RAW DATA
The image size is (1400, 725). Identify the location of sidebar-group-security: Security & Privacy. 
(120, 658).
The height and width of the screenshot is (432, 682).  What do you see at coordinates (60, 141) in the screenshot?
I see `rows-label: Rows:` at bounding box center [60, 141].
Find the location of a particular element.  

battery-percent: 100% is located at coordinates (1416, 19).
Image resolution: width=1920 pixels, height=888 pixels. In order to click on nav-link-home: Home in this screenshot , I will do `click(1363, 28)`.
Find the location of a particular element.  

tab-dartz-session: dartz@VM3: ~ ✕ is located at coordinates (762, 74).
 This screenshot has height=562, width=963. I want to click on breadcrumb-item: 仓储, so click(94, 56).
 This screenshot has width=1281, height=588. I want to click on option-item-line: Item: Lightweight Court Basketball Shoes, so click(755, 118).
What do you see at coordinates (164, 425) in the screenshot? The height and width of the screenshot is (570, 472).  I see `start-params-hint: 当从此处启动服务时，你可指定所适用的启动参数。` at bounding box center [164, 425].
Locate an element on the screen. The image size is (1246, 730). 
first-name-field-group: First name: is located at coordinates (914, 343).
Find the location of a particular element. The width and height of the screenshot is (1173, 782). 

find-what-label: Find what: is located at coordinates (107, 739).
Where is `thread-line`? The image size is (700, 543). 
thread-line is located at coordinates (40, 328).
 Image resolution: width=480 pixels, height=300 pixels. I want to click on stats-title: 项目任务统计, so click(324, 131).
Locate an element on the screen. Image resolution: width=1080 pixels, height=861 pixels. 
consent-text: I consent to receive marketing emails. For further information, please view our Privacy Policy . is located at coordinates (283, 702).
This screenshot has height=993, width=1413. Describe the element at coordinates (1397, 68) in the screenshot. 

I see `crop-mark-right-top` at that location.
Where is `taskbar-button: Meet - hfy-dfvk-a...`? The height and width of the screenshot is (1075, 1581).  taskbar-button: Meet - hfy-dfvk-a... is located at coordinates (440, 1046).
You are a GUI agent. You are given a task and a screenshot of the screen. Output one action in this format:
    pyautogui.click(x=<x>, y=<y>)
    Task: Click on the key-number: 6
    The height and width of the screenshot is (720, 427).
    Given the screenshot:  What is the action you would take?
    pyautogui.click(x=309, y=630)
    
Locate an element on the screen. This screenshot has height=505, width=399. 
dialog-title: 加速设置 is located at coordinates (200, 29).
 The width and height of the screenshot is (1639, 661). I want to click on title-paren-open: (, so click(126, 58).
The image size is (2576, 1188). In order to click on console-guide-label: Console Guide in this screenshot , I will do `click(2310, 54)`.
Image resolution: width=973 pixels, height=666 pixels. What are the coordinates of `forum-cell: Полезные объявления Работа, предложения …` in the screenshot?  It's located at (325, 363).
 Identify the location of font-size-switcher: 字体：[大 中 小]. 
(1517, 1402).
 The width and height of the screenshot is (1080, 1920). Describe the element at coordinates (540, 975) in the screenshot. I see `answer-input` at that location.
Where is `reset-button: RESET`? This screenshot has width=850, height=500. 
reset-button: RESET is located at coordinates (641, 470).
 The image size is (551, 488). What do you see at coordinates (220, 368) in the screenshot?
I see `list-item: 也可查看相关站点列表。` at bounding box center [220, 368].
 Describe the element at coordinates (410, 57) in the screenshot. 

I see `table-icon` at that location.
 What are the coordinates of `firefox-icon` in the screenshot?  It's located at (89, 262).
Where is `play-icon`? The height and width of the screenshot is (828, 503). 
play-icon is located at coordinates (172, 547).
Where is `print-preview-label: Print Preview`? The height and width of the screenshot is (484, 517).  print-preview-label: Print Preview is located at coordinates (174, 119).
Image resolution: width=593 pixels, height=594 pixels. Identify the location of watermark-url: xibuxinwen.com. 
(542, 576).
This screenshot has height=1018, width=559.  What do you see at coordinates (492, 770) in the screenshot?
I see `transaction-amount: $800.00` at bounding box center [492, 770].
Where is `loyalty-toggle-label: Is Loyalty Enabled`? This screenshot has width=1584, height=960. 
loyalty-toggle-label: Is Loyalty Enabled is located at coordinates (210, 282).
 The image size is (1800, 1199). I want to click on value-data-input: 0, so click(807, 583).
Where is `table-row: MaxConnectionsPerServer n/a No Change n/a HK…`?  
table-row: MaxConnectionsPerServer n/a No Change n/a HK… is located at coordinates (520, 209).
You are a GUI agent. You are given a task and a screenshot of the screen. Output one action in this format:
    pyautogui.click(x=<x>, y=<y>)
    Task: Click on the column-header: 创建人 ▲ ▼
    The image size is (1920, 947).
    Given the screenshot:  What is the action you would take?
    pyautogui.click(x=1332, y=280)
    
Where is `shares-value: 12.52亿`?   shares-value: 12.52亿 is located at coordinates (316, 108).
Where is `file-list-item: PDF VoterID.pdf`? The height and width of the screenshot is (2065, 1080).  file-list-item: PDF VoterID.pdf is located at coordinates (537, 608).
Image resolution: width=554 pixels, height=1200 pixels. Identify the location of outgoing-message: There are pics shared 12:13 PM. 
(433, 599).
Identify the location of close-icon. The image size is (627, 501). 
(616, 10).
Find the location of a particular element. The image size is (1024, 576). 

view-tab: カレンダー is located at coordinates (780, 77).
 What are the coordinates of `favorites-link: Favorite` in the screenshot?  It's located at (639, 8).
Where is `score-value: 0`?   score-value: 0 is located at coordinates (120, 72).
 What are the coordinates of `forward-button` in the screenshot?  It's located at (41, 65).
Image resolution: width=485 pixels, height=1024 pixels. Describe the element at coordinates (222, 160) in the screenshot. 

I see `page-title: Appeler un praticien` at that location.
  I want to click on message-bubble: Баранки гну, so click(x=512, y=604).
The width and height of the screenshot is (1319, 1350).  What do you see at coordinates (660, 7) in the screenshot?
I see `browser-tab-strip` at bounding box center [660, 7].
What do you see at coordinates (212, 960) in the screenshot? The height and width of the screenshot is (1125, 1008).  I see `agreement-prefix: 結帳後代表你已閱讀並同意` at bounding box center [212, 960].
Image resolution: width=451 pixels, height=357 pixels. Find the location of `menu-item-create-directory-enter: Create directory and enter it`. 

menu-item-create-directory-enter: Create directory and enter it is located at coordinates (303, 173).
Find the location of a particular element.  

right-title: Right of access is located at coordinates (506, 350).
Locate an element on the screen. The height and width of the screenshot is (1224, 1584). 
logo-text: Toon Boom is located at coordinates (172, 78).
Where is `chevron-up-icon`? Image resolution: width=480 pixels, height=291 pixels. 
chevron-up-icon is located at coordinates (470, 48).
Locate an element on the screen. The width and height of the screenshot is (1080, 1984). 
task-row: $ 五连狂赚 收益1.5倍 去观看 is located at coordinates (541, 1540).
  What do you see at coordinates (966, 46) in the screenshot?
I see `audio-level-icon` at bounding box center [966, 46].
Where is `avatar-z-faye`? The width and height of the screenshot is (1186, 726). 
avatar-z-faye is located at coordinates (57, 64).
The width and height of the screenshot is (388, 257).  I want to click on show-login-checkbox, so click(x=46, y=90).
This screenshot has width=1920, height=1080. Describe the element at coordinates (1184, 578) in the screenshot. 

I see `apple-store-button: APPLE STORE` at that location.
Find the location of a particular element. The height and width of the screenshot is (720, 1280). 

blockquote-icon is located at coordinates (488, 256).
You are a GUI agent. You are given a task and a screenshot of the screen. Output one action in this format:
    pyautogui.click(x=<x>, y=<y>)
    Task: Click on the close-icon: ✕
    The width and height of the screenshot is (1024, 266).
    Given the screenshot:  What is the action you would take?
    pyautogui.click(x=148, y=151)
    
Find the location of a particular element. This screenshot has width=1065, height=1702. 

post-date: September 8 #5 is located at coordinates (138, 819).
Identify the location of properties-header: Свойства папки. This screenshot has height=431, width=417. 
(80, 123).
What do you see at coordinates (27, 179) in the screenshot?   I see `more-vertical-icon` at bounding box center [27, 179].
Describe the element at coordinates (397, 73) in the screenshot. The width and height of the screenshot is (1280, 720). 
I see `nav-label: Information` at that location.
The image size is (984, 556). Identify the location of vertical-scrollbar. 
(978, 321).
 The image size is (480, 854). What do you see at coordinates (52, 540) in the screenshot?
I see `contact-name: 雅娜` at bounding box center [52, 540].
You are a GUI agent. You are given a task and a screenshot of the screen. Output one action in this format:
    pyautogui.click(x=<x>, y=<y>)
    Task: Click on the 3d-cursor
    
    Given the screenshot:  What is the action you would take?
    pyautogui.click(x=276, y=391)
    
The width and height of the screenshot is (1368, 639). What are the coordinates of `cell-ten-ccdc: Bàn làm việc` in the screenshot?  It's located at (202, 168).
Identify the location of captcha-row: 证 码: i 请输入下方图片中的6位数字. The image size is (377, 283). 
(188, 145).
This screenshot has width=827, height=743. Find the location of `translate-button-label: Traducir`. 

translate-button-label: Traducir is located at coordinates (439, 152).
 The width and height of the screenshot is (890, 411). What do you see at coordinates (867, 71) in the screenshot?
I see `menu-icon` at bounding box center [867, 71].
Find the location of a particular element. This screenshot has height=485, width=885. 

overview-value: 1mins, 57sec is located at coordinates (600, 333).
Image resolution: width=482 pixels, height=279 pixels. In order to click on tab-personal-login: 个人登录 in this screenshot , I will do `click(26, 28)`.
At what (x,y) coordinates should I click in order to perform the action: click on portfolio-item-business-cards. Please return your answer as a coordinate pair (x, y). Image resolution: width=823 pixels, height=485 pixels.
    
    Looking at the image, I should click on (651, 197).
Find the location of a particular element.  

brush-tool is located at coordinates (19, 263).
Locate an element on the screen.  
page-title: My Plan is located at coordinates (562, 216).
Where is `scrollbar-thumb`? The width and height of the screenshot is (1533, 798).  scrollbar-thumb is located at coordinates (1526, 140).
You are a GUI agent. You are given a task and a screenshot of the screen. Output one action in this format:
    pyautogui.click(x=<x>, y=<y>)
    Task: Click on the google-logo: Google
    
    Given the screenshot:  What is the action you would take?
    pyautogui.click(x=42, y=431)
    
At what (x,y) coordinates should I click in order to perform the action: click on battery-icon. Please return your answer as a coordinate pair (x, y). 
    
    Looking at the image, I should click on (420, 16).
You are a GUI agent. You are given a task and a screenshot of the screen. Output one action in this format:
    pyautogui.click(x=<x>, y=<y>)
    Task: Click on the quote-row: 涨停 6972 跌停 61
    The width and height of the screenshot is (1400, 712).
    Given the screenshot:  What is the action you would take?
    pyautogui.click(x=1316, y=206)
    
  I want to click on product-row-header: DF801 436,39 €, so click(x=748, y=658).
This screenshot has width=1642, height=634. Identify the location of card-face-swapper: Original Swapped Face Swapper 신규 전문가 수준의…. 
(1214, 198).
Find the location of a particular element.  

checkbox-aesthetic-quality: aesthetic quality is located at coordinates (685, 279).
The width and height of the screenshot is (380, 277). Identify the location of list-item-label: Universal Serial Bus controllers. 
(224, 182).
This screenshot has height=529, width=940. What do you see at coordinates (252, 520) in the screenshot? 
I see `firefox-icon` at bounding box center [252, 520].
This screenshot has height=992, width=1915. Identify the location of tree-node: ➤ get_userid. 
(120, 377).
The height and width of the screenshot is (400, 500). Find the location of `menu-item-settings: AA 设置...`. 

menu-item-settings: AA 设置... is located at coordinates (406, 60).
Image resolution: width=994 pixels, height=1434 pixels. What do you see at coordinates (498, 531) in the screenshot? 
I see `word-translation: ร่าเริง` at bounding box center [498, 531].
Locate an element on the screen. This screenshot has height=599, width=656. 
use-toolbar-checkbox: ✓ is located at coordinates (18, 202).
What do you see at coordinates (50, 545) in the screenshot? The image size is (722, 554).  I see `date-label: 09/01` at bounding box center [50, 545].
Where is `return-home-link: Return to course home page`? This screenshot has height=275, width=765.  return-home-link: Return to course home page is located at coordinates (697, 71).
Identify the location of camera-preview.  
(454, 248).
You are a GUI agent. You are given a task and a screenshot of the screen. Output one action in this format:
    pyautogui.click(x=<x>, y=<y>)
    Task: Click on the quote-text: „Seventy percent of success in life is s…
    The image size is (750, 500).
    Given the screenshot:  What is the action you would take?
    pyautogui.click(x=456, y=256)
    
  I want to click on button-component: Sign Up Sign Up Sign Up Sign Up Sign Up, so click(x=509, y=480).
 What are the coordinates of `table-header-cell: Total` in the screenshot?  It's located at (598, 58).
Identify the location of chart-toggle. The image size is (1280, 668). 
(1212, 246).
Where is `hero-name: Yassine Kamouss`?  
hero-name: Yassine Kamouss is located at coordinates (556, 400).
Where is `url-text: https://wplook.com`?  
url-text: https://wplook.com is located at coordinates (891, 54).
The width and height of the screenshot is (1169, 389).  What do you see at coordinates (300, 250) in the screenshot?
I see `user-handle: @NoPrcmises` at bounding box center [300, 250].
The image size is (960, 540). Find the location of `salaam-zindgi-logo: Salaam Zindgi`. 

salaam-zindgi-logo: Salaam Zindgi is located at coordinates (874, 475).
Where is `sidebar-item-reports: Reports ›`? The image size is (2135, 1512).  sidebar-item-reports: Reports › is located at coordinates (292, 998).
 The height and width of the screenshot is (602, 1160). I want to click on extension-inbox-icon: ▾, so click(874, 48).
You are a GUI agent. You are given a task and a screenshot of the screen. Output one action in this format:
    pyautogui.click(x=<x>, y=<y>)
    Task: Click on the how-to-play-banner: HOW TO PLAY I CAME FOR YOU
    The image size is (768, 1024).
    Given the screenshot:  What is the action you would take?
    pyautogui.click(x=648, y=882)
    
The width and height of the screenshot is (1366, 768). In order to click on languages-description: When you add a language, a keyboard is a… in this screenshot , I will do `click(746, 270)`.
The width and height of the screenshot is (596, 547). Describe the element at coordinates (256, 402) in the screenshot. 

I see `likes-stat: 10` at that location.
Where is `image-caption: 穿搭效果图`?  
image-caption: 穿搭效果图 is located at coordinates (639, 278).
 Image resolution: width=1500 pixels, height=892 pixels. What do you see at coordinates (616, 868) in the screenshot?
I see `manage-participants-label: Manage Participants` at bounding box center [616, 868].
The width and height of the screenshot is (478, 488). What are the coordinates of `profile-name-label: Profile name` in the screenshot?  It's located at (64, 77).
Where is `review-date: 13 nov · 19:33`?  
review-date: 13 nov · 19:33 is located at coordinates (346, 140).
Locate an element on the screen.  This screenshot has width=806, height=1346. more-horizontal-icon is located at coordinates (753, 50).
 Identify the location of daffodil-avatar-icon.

EXERCISE OBJECTIVE
Render the data above as a JSON list of strings, one string per line and blank lines omitted, starting at the first line of the data and ending at the line containing "find-what-label: Find what: is".

RESPONSE AREA
[
  "The image size is (1400, 725). Identify the location of sidebar-group-security: Security & Privacy. ",
  "(120, 658).",
  "The height and width of the screenshot is (432, 682).  What do you see at coordinates (60, 141) in the screenshot?",
  "I see `rows-label: Rows:` at bounding box center [60, 141].",
  "Find the location of a particular element.  ",
  "battery-percent: 100% is located at coordinates (1416, 19).",
  "Image resolution: width=1920 pixels, height=888 pixels. In order to click on nav-link-home: Home in this screenshot , I will do `click(1363, 28)`.",
  "Find the location of a particular element.  ",
  "tab-dartz-session: dartz@VM3: ~ ✕ is located at coordinates (762, 74).",
  " This screenshot has height=562, width=963. I want to click on breadcrumb-item: 仓储, so click(94, 56).",
  " This screenshot has width=1281, height=588. I want to click on option-item-line: Item: Lightweight Court Basketball Shoes, so click(755, 118).",
  "What do you see at coordinates (164, 425) in the screenshot? The height and width of the screenshot is (570, 472).  I see `start-params-hint: 当从此处启动服务时，你可指定所适用的启动参数。` at bounding box center [164, 425].",
  "Locate an element on the screen. The image size is (1246, 730). ",
  "first-name-field-group: First name: is located at coordinates (914, 343).",
  "Find the location of a particular element. The width and height of the screenshot is (1173, 782). ",
  "find-what-label: Find what: is located at coordinates (107, 739)."
]